For the foregoing reasons, defendant’s motion to dismiss the complaint is hereby granted and plaintiffs’ motion for a preliminary injunction is denied. Engelhard’s motion to intervene is accordingly moot.
SO ORDERED.
. Counsel for the Commission has represented to this Court, as it has previously in other forums, that plaintiffs will be allowed to intervene and participate fully in the “public interest” phase.
. Unfortunately, the Commission has no rules of practice and procedure to govern this or other situations. Proposed rules were published in September, 1975, but no further action has yet been taken. Although not urged by plaintiffs as an issue in this litigation, the Commission would be well advised formally to promulgate final rules.
. Also before the Court is Engelhard’s motion to intervene as a defendant pursuant to Fed.R.Civ.P. 24(b)(2), which was filed shortly before the case was set to be heard. Counsel for Engelhard was allowed to make a presentation at oral argument.
. The Court of Customs and Patent Appeals has, in this very case, held that final Commission determinations under 19 U.S.C. § 1337(f) are also within its appellate jurisdiction, Import Motor Limited, Inc. et al. v.

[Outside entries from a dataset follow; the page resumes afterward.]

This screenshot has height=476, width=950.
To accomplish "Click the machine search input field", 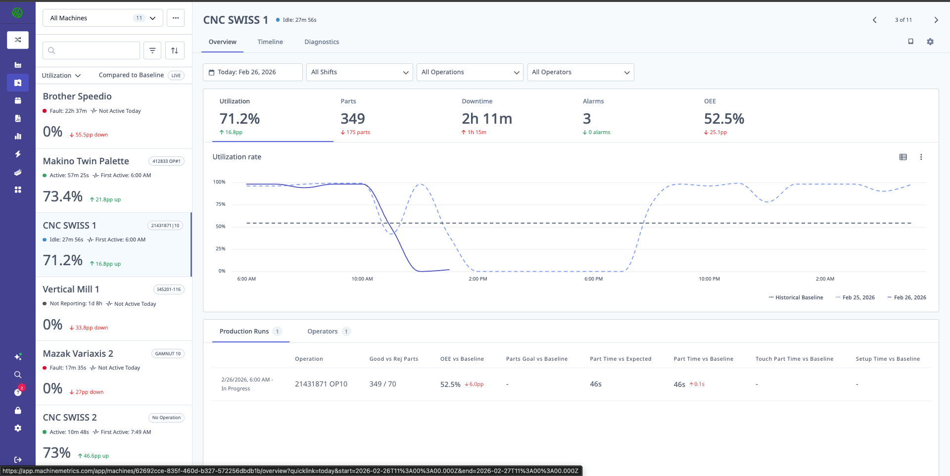I will tap(91, 50).
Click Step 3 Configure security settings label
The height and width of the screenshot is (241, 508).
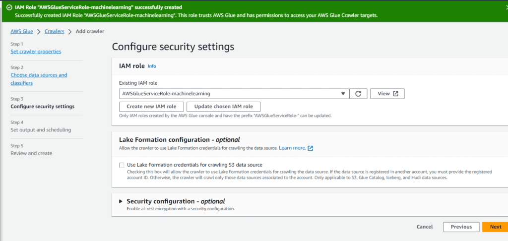pyautogui.click(x=42, y=107)
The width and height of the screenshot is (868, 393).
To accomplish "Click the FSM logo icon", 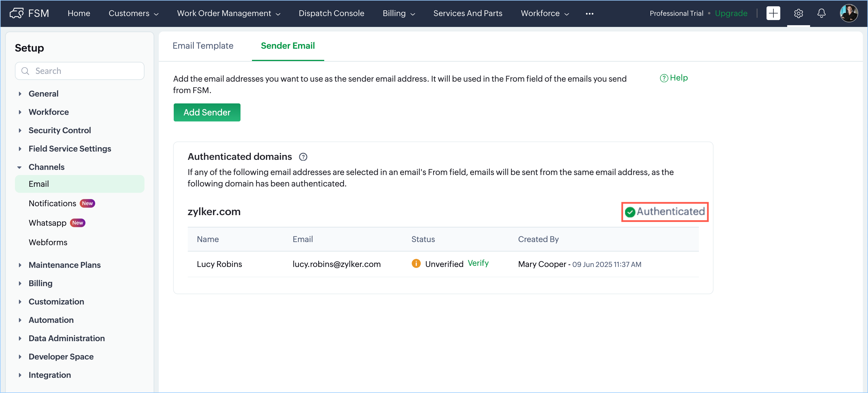I will pyautogui.click(x=17, y=13).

United States International Trade Commission et al., 530 F.2d 940 (Cust.Pat.App.1976).
. In its opinion in this case, the Court of Customs and Patent Appeals expressly rejected plaintiffs’ argument that they would suffer sufficient adverse effects from the Commission’s Order to warrant treating it as a final determination.
. Plaintiff is particularly concerned about the 60-day period under 19 U.S.C. § 1337(g), during which the Commission’s determination would be effective but no appeal could yet be taken to the Court of Customs and Patent Appeals.
. Since the Court concludes that it does not have jurisdiction of this suit, it is unnecessary to consider the matter on the merits. However, it should be noted that plaintiffs have not made a very strong showing on the substantive issue. Of necessity, a certain amount of discretion must be granted to the Commission for such rulings, and courts must defer to a reasonable exercise of that discretion. This is particularly true here, as recognized by the Court of Customs and Patent Appeals in its opinion in this case, in light of the strict time limits imposed by statute upon the Commission’s investigation. Plaintiffs have largely failed to demonstrate that the Commission was mistaken, much less in abuse of its discretion, in concluding that their interests in the first phase of the proceeding were already adequately represented. While the Court of Customs and Patent Appeals may have been too grudging in this case in construing its jurisdiction and interpreting the statutory phrase “final determination of the Commission,” see, e. g., Thermal Ecology Must Be Preserved v. AEC, 139 U.S.App.D.C. 366, 433 F.2d 524, 526 (1970), that is a matter of no concern to this Court. The appropriate means to review that decision is by writ of certiorari to the Supreme Court.